◆ Collected data

━━━━

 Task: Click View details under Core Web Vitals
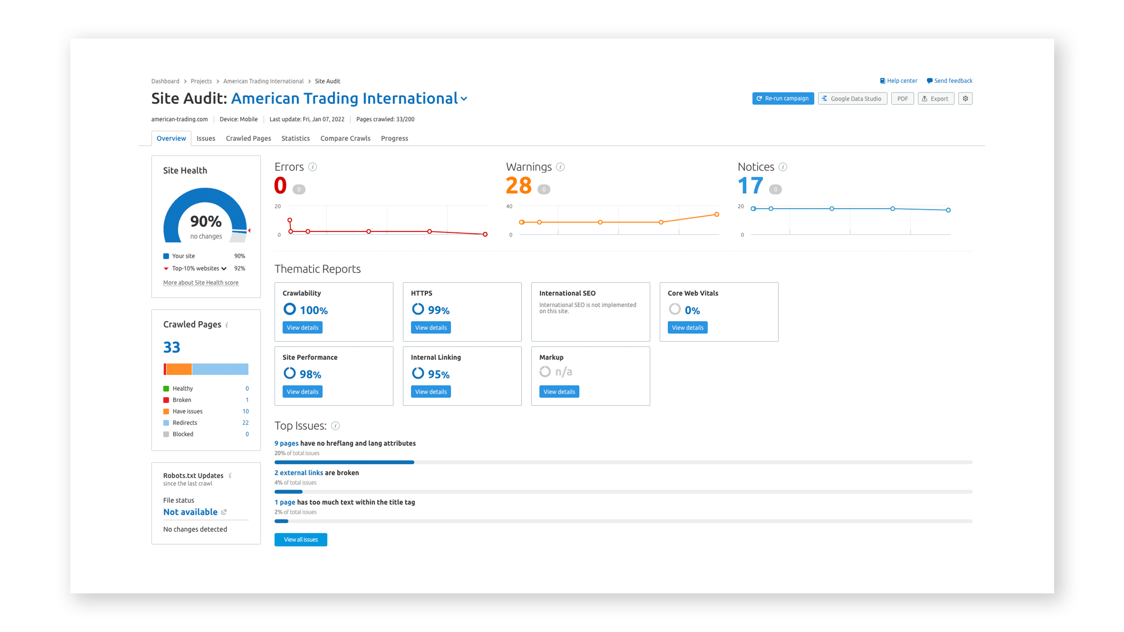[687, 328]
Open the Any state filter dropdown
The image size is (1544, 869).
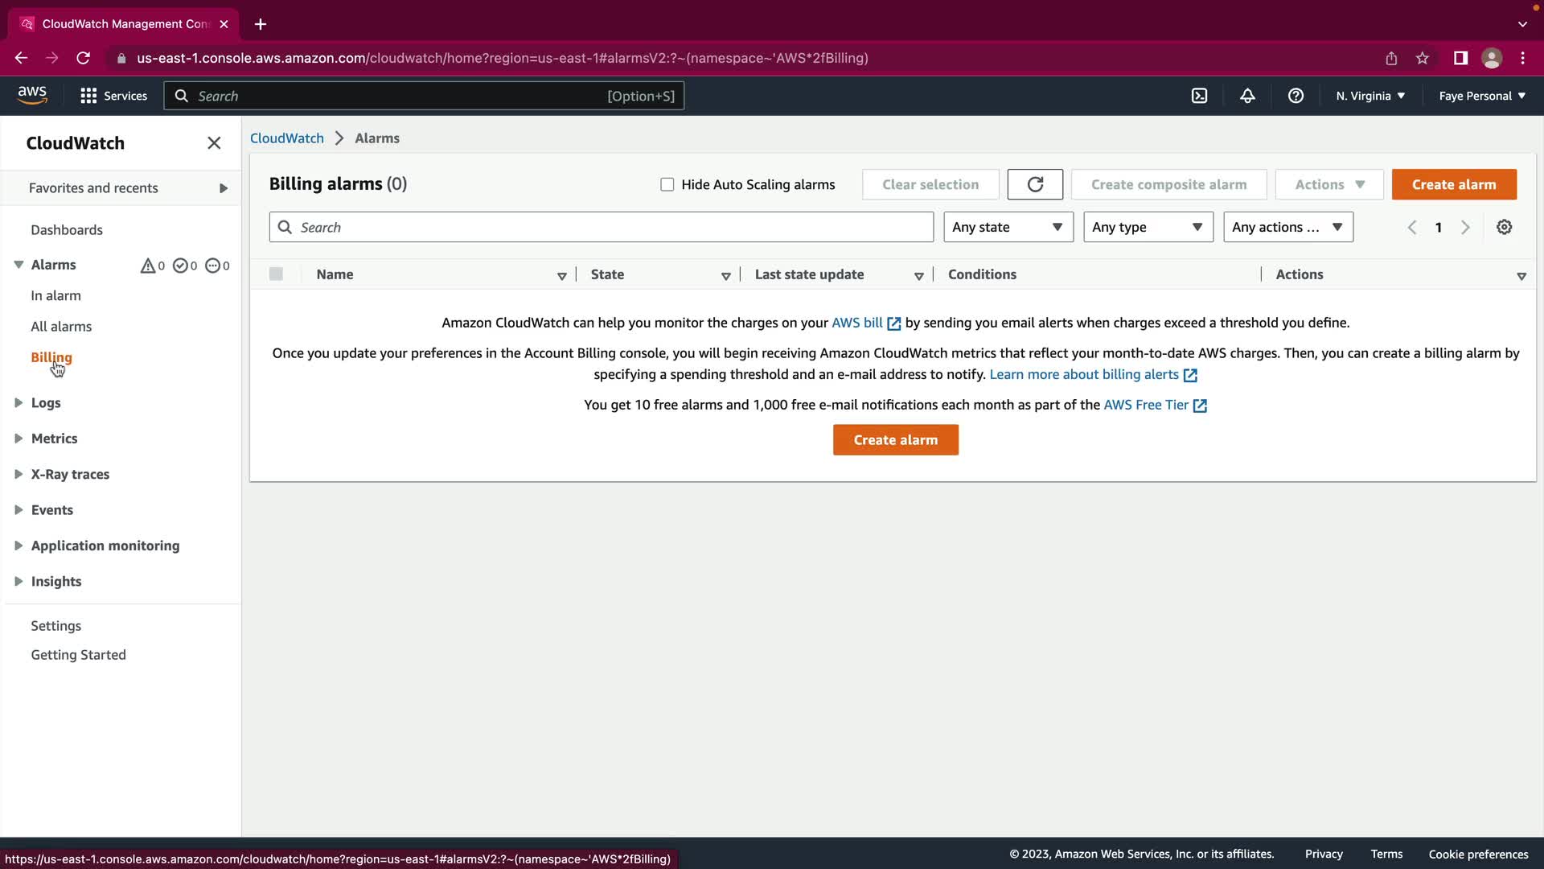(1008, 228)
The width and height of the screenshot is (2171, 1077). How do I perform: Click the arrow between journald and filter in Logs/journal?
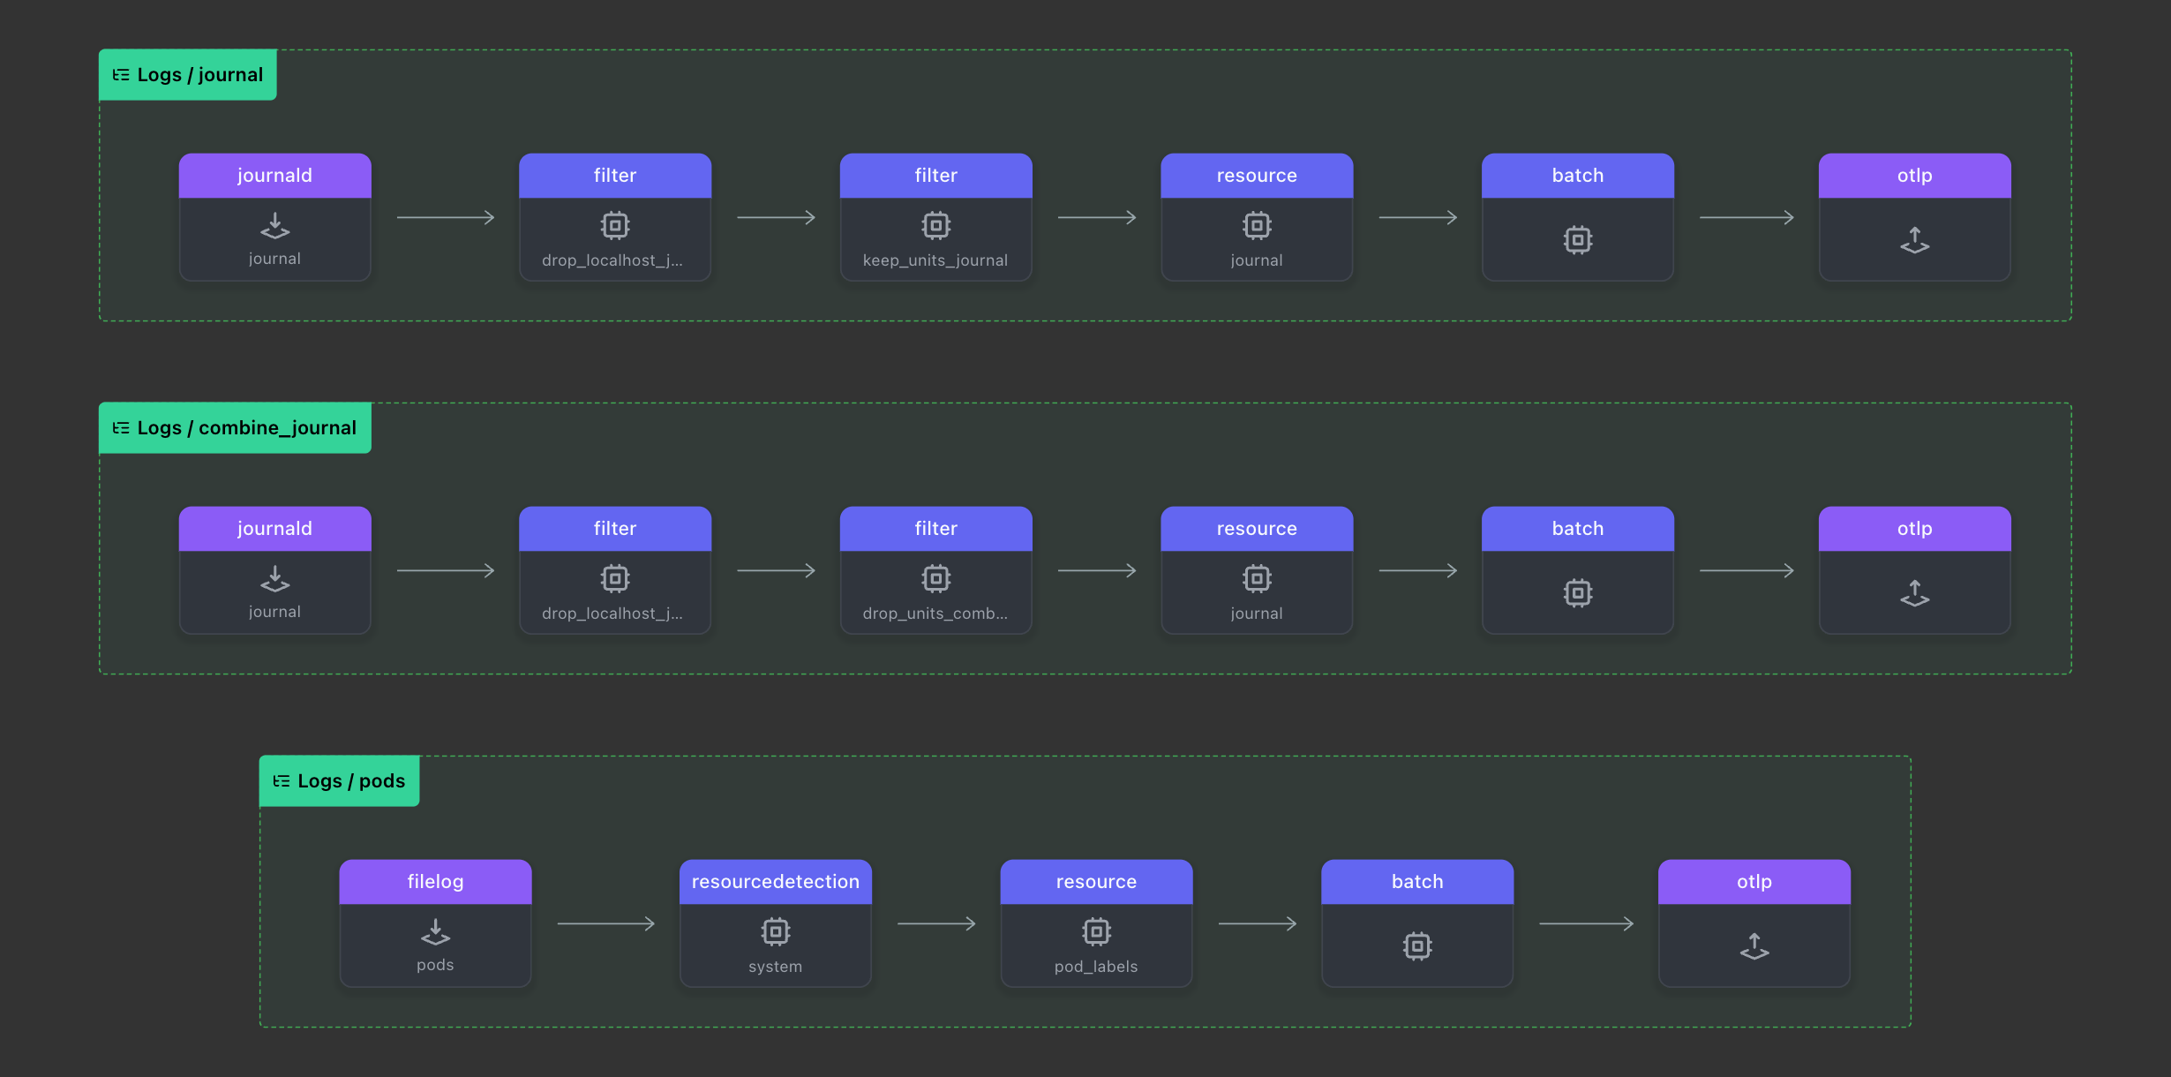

━━━━

◆ Task statement
Each record above, in full: return it exactly, pictures excluded.

◆ Response to this task
 Task: Click View details under Core Web Vitals
[687, 328]
Open the Any state filter dropdown
The image size is (1544, 869).
(1008, 228)
The width and height of the screenshot is (2171, 1077). How do I perform: Click the arrow between journald and filter in Logs/journal?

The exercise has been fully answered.